Sep 03, 2012 03:37 PM

Sinkholes a Growing Problem in Urban Areas, Say Experts


A 15-meter wide sinkhole appears in Xi'an, Shaanxi Province, with a depth of 6 meters

(Beijing) – China's megacities are developing a growing number of sinkholes and experts say a combination of aging water pipe networks and underground infrastructure projects are raising the risk of sinkhole disasters.

On August 14, an 8-year-old girl named Lin Yuetong and a woman named Sun Shuying died after plunging into a 10-meter diameter sinkhole in Harbin, Heilongjiang Province.

At the time, Lin was playing in front of a supermarket with her grandmother. Sun was also nearby the market, carrying her baby. Suddenly, four people fell into a sinkhole that opened up to become 13 meters deep. The two people that survived were severely injured. 

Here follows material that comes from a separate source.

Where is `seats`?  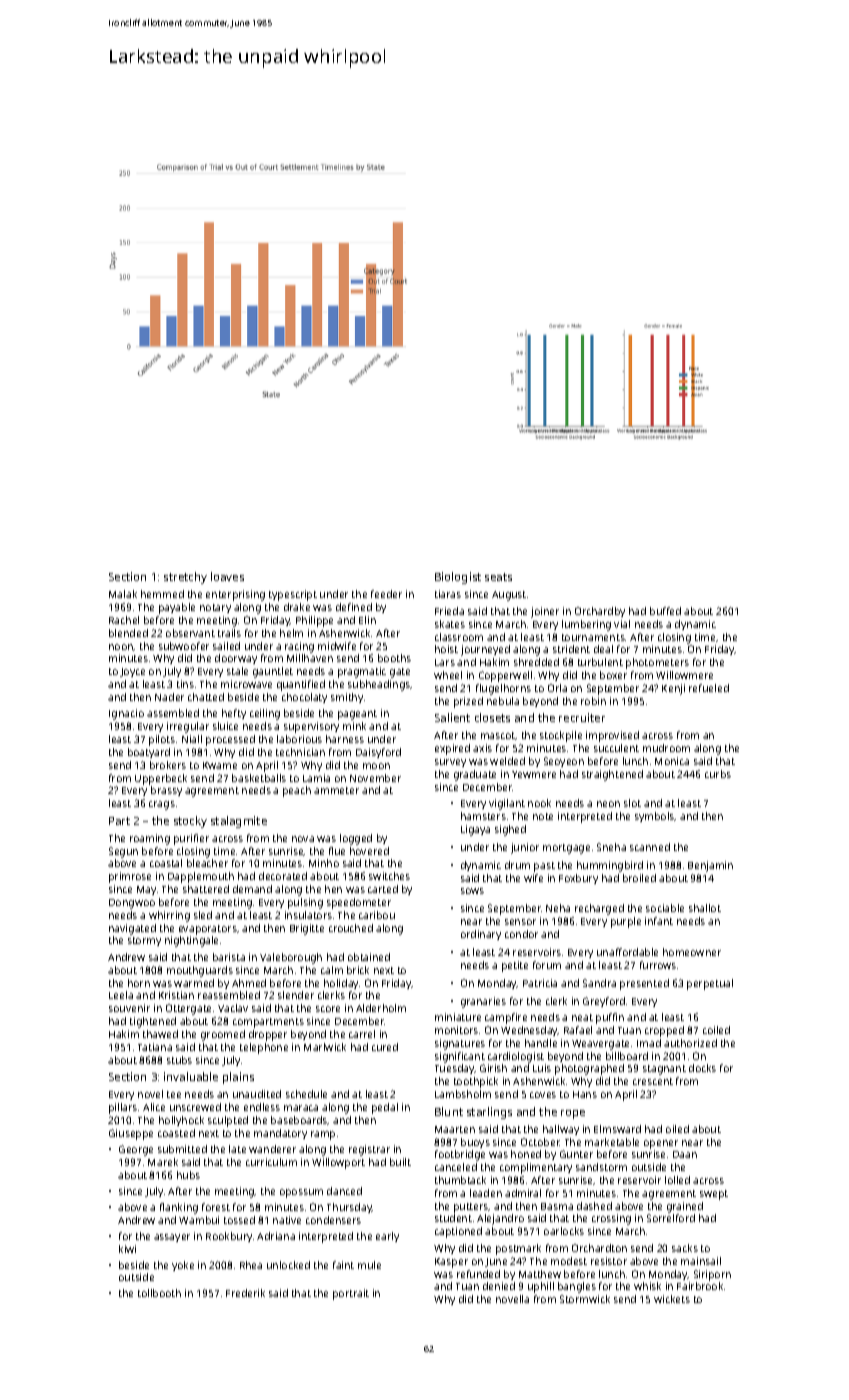
seats is located at coordinates (498, 577).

Over the course of roughly one week, the city of Harbin recorded six other incidents of sinkhole collapses. While no other fatalities were reported, the sinkholes destroyed several cars.

Sinkholes are geological depressions typically caused when the stability of underground sediment is eroded by water or other factors. In urban environments, sinkholes can occur around leaky water pipes that wash away silt.

Assistant engineer Song Guchang, of the Beijing General Municipal Engineering Design & Research Institute, wrote in a paper that in Beijing alone there were 54 sinkhole collapses in 2007, 94 incidents in 2008 and 129 in 2009. More recent official statistics have not been made available.

Just this year, 99 sinkhole collapses occurred in Beijing between July 21 and August 12, according to statistics from a bridge maintenance company.

Beijing's underground infrastructure is dominated by the presence of bomb shelters beneath the city. Researcher Ma Zhifei, of the Beijing Institute of Geology, said there are an estimated 20,000 shelters in the capital. Poor maintenance of the facilities contributes to the increasing number of sinkholes.

Experts said that the recent rise in the number of sinkholes has sparked growing concern over road and infrastructure defects in urban areas.

Wang Mengshu, a member of the Chinese Academy of Engineering, said poorly planned underground infrastructure project are a major contributing cause of sinkhole collapses. Projects that destabilize the ground are becoming a safety concern in densely developed areas.

Underground infrastructure projects can significantly affect the stability of nearby high-rise buildings, said Sun Jichao, a researcher at the Chinese Academy of Geological Sciences.

Twenty years ago, Japan was faced with the sudden emergence of sinkholes in cities such as Tokyo and Nagoya. Hiroshi Tomita, CEO of technology service company GeoSearch, said that Tokyo once saw as many as 20 sinkhole collapses per year. Since increasing inspections of underground terrain with radar, the city now sees roughly two collapses per year.

Wang said urban planning authorities in China must allocate more resources to mitigating sinkhole risks and the tougher enforcement of building regulations.